Gill was a suppression firefighter who was terminated at age 60 pursuant to a mandatory retirement provision in the collective agreement between the Hamilton Professional Firefighters’ Association (the “Association”) and the City of Hamilton. Gill brought an application pursuant to section 5 of the Human Rights Code, RSO 1990, c H 19 (the “Code”) alleging that the provision was discriminatory on the basis of age.

The Association filed a response and a Request for Summary Hearing arguing that there was no basis upon which the Tribunal could find an infringement of section 5 of the Code based on its reasoning in Espey v London (City), 2008 HRTO 412 (CanLII) fourteen months before Gill’s retirement. In Espey, the Tribunal concluded that a mandatory retirement provision for suppression firefighters prima facie violated section 5 of the Code, however the provision was justified as being a bona fide occupational requirement pursuant to the test laid out by the Supreme Court of Canada in British Columbia (Public Service Employee Relations Commission) v BCGSEU, [1999] 3 SCR 3 (“Meiorin”). The Tribunal in Espey heard expert evidence that the risk of cardiac events increases with age and there was a high rate of cardiovascular deaths among firefighters on the job. The Tribunal concluded that the mandatory retirement provision was reasonably necessary to serve the health and safety goals of the municipality and that accommodating individual firefighters over the age of 60 would cause the municipality undue hardship. As such, the complaint of GIll would not be heard on the merits, as there was no reasonable prospect of success in light of the Tribunal’s previous findings on identical facts.

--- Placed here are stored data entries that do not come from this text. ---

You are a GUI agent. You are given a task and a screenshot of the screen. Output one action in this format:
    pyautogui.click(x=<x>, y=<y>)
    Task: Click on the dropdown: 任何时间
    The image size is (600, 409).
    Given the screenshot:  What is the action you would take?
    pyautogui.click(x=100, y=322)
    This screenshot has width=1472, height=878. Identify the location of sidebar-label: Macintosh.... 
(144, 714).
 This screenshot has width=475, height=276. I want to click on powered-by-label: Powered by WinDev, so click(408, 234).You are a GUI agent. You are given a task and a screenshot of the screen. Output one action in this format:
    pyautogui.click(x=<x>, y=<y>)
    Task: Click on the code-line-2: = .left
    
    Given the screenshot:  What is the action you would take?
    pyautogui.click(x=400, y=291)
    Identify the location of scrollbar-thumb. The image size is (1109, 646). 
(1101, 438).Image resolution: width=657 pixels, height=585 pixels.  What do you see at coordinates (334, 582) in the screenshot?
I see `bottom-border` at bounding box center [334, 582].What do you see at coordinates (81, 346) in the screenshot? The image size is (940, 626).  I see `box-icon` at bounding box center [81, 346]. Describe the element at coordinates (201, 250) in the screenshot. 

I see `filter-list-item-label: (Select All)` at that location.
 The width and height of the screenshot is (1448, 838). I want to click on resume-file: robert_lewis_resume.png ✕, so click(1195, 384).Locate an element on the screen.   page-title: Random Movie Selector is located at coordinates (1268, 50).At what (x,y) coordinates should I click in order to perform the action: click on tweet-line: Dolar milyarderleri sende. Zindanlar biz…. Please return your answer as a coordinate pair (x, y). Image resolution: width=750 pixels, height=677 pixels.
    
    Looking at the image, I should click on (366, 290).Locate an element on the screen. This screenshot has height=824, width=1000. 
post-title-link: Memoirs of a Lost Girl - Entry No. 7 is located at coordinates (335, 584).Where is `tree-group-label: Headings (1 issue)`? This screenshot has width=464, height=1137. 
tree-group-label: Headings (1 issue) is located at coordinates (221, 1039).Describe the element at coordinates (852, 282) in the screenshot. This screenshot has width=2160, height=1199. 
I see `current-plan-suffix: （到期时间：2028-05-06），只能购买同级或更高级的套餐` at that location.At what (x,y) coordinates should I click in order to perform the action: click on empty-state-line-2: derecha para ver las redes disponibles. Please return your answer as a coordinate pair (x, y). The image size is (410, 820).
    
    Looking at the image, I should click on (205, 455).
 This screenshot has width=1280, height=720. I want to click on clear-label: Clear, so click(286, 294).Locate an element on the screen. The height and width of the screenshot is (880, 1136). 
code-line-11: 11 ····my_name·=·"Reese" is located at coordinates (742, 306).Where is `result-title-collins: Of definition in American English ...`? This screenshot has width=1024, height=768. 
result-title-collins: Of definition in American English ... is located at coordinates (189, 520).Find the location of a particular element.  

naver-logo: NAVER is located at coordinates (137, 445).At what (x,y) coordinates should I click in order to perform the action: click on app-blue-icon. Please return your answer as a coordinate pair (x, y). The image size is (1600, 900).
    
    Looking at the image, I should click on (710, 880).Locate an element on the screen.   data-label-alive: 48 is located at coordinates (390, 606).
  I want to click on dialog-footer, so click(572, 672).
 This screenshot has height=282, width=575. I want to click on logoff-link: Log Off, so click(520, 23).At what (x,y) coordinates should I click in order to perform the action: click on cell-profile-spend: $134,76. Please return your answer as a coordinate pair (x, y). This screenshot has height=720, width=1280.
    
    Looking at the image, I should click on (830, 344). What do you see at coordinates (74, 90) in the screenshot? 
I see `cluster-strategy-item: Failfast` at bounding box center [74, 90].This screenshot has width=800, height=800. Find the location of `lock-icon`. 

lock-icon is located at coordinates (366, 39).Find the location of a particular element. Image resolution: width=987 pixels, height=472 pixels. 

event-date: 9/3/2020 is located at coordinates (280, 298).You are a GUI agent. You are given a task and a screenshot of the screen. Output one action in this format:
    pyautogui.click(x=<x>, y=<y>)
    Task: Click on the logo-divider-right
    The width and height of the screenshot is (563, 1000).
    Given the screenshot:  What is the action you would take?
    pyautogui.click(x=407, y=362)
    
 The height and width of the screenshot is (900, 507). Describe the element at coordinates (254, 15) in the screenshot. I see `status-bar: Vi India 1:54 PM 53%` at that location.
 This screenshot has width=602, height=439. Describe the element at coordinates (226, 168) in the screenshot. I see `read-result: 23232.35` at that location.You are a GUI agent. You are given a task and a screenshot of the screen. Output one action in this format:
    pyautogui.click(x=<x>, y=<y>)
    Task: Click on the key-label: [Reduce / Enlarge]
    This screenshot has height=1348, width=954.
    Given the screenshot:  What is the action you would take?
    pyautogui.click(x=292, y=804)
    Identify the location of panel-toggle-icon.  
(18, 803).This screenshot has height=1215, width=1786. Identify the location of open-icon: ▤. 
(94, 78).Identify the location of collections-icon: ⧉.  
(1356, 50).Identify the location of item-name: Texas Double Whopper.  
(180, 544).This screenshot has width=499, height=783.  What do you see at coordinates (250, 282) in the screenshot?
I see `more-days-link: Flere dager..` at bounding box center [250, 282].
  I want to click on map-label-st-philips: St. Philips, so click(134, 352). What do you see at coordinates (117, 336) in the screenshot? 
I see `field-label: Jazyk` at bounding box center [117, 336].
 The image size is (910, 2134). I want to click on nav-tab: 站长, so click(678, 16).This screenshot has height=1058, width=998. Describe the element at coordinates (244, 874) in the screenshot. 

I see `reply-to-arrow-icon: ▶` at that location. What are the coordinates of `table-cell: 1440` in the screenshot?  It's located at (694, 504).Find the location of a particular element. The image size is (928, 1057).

On judicial review of the Tribunal’s reasoning, the Ontario Divisional Court held that the Tribunal acted reasonably by adhering to their previous decision in Espey and declining to hear the Gill case. While Gill was entitled to present novel evidence, the Tribunal reasonably concluded that such evidence would be unpersuasive and provided no basis for re-litigating the findings in Espey.

This decision illustrates a possible strategy for respondents to have complaints dismissed prior to hearing where they have no reasonable prospect of success.  The Tribunal is not obligated to hear each application on a case-by-case basis and can summarily dismiss complaints in the name of efficiency and coherence where a hearing would be redundant. This can occur where a complaint is not within the scope of the Code or where, as in the Gill case, the facts of the complaint will inevitably lead to dismissal if the matter goes to hearing. While this result will only come about in the clearest of cases, it may be a worthwhile strategy to avoid the time and expense of hearing where it is evident that the substance of a complaint is unsupportable in law.